Anche nell’episodio dei 50 egiziani copti arrestati, le autorità di Bengasi hanno avallata di fatto un abuso dei gruppi islamici. Secondo fonti cristiane della zona, le persone arrestate non erano altro che venditori ambulanti copti accusati di esporre sulle loro bancarelle icone e altro materiale religioso. La notizia del loro arresto è uscita al di fuori dei confini della Libia grazie a un video diffuso su internet dagli attivisti libici, poi sequestrato dalla polizia. Rientrati in Egitto nei giorni scorsi i copti hanno denunciato di essere stati picchiati e torturati dagli estremisti islamici. Sempre in quei giorni a Tripoli avveniva un altro fatto di estrema gravità. Durante la domenica, nella cattedrale di Tripoli, un uomo armato di kalashnikov ha sparato due colpi contro Padre Magdi Helmi, un sacerdote francescano, mancandolo. Il Vicario in Libia, monsignor Giovanni
Martinelli, si è detto molto preoccupato per questo episodio ed ha chiesto, anche in questo caso, la protezione delle autorità locali.

A portare la stampa araba a puntare il dito sulle persecuzioni subite dai cristiani in Libia non è stato questo attacco, bensì la morte di un copto egiziano, Ezzat Hakim Attalah, arrestato il 28 febbraio e morto dopo 10 giorni in un carcere di Bengasi. L’uomo, padre di due figli, era stato arrestato insieme ad altri cinque connazionali cristiani evangelici con l’accusa proselitismo. La sua salma è arrivata solo il 14 marzo all’aeroporto del Cairo ed è stata portata nella sua provincia di origine, Asiut, dove si sono svolti i funerali a cui hanno partecipato migliaia di persone.

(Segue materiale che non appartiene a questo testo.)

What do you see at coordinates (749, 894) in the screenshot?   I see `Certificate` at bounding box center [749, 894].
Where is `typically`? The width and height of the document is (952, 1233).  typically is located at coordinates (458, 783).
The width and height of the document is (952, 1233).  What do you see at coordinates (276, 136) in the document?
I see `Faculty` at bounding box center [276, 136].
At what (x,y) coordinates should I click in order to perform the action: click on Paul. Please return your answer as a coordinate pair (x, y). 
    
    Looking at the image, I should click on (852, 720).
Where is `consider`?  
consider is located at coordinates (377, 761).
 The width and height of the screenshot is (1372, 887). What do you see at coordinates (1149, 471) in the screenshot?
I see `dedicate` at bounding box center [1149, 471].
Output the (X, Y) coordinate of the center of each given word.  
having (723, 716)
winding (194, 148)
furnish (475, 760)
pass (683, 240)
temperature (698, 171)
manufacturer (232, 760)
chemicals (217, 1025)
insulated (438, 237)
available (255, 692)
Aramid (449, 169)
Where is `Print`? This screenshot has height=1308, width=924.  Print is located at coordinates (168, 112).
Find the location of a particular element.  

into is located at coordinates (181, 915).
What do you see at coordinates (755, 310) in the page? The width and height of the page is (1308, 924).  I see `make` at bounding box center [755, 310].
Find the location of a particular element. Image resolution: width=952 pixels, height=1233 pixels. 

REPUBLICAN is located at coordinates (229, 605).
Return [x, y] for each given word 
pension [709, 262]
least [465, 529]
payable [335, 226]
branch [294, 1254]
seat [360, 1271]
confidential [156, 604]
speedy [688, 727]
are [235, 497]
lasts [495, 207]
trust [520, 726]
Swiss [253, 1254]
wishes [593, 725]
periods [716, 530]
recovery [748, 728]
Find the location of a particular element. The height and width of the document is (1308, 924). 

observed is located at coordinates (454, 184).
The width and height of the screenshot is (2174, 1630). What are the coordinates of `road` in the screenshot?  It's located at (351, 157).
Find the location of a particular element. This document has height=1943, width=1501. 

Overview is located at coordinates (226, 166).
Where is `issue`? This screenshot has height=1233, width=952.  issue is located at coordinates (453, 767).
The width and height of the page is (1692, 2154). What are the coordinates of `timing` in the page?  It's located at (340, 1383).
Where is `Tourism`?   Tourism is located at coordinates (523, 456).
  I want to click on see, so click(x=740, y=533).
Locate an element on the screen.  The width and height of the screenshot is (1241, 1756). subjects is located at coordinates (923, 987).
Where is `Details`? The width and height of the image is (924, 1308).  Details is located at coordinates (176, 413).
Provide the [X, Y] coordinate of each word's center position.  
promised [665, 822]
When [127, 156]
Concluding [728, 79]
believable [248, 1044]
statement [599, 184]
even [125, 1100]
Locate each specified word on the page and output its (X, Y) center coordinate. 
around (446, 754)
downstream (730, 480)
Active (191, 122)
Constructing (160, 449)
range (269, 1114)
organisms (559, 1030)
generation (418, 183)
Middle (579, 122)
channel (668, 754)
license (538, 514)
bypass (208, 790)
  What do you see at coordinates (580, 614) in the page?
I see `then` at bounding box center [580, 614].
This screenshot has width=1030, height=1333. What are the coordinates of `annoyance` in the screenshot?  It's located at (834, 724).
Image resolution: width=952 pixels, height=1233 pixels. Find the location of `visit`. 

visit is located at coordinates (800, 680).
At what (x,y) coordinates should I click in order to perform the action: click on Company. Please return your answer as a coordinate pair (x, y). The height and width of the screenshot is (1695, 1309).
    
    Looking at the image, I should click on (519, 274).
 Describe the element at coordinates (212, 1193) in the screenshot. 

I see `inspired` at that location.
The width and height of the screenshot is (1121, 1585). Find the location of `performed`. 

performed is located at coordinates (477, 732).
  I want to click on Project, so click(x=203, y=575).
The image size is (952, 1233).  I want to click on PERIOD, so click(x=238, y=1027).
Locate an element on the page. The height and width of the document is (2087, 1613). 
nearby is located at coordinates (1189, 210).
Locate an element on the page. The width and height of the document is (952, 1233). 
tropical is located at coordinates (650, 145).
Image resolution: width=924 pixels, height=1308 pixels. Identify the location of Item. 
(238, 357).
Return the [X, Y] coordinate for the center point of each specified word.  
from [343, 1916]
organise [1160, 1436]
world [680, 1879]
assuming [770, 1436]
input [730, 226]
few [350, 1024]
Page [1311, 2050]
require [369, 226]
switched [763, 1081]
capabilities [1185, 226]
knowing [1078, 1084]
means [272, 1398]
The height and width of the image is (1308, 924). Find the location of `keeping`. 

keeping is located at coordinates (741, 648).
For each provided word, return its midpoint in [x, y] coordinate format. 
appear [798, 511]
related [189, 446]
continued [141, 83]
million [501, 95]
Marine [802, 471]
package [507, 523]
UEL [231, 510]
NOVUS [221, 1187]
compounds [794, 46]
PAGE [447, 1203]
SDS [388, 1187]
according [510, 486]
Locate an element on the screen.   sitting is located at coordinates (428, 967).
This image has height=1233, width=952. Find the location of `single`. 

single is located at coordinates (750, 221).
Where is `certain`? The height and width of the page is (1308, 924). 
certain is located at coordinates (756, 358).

La vicenda di Attalah ha provocato un forte sdegno tra i copti egiziani che hanno organizzato diverse manifestazioni di protesta e sit-in davanti all’ambasciata libica al Cairo, per chiedere protezione ai cristiani copti presenti nel paese arabo. Secondo fonti del ministero degli Esteri egiziano, l’uomo morto in carcere a Bengasi era diabetico, soffriva di cuore ed è deceduto per cause naturali. Diversa però è la versione della moglie, Raga’ Abdullah Guirguis: lei sostiene che il marito sia deceduto per le pressioni e le torture materiali inflitte dai carcerieri libici e ha annunciato che farà ricorso ad avvocati internazionali per stabilire la reale dinamica della
morte.

È solo dopo questo caso che si sono finalmente accesi i riflettori nel mondo arabo sulla drammatica situazione dei cristiani in Libia, divenuti bersaglio delle milizie salafite e dell’indifferenza delle autorità che controllano la regione della Cirenaica. Secondo Naguib Gibrail, attivista copto presidente dell’Unione egiziana per i diritti dell’uomo, Atallah, insieme ad altri quattro copti, era stato sottoposto a tortura senza comparire davanti al procuratore. Gibrail ha puntato il dito anche contro il presidente egiziano, Mohamed Morsi, e il governo dei Fratelli Musulmani che «non hanno sollevato la questione durante il colloquio col primo ministro libico Ali Zidane, malgrado la segnalazione delle famiglie alla presidenza».

Lo sdegno è tale che da una settimana va avanti il sit-in dei copti egiziani davanti alla sede dell’ambasciata libica e non sono mancati momenti di violenza, quando i manifestanti hanno lanciato sassi contro gli uffici diplomatici libici. Per questo l’ambasciata libica al Cairo ha sospeso le sue attività a tempo indeterminato, temendo per l’incolumità dei suoi impiegati. I manifestanti in questi giorni hanno impedito agli addetti dell’ambasciata di entrare o uscire dai loro uffici. Sono ferme quindi tutte le attività diplomatiche e consolari anche per i cittadini libici in Egitto, in attesa che Tripoli garantisca nei fatti e non nelle parole la sicurezza ai cristiani che vivono in Libia.